Les accusations de corruption sont omniprésentes, les manifestants estimant que les richesses pétrolières du pays ne profitent pas à la population. Les jeunes, en particulier, se sentent exclus d’un système qui ne leur offre que peu d’opportunités.
De même, les manifestations de Luanda ne sont pas un phénomène isolé et témoignent d’une prise de conscience croissante parmi la population, en particulier les jeunes générations, qui refusent de rester silencieuses face à la dégradation de leurs conditions de vie. En octobre 2023, une centaine de personnes avaient déjà été arrêtées pour des motifs similaires. Dans un pays où la jeunesse représente une part importante de la société, la colère pourrait s’intensifier si aucune réponse concrète n’est apportée. Les manifestants, malgré la répression, semblent déterminés à faire entendre leur voix, portée par un sentiment d’urgence et de désespoir.

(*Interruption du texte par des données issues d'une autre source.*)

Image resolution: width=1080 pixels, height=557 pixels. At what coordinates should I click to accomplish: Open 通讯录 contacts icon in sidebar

Un Guinéen perd sa femme et ses trois enfants

Dans ce chaos provoqué par les pillages, la communauté guinéenne vivant en Angola a payé un lourd tribut. Des magasins pillés, des biens détruits et des pertes en vie humaine. « Nous avons été victimes de vols, de vandalisme, de violences. Plusieurs magasins, y compris ceux appartenant à des Guinéens, ont été pillés. Des sacs de riz, des bidons d’huile, du matériel électrogène… tout a été emporté », a indiqué Abdourahmane Diallo, un ressortissant guinéen établi à Luanda.
Mais, au-delà des dégâts matériels, c’est un drame humain qui glace les cœurs. Abdourahmane évoque cette tragédie. « Il y a un compatriote du nom de Djakaria vivant à Zango 3 et qui avait une boutique privée où il a laissé sa famille, sa femme et ses trois enfants. À son retour, il a trouvé que la boutique a été incendiée par les manifestants. Les trois enfants et la femme qui s’y trouvaient n’ont pas pu être sauvés et y ont péri ».

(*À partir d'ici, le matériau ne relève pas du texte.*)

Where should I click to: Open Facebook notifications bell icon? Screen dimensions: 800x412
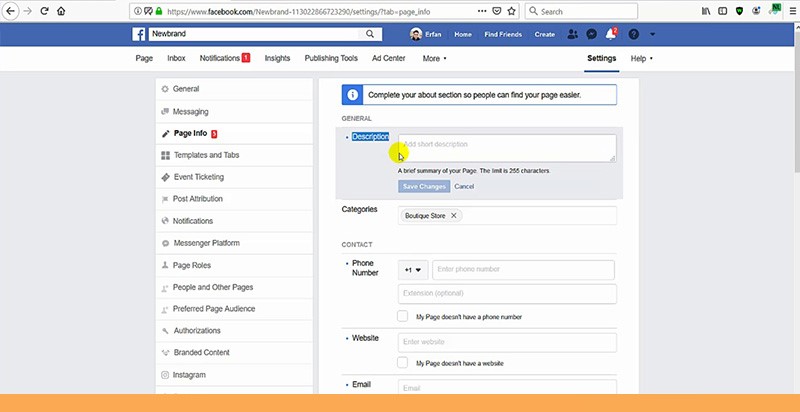tap(611, 34)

Face à cette crise, les étrangers ne demandent qu’à être protégés. « Nous ne demandons pas grand-chose. Nous savons que la Guinée aussi traverse des moments difficiles. Mais, nous voulons juste travailler dans la tranquillité et vivre en paix. Que les autorités engagent une démarche diplomatique pour garantir notre sécurité ici ». Pour beaucoup, les cicatrices de ces événements seront longues à effacer.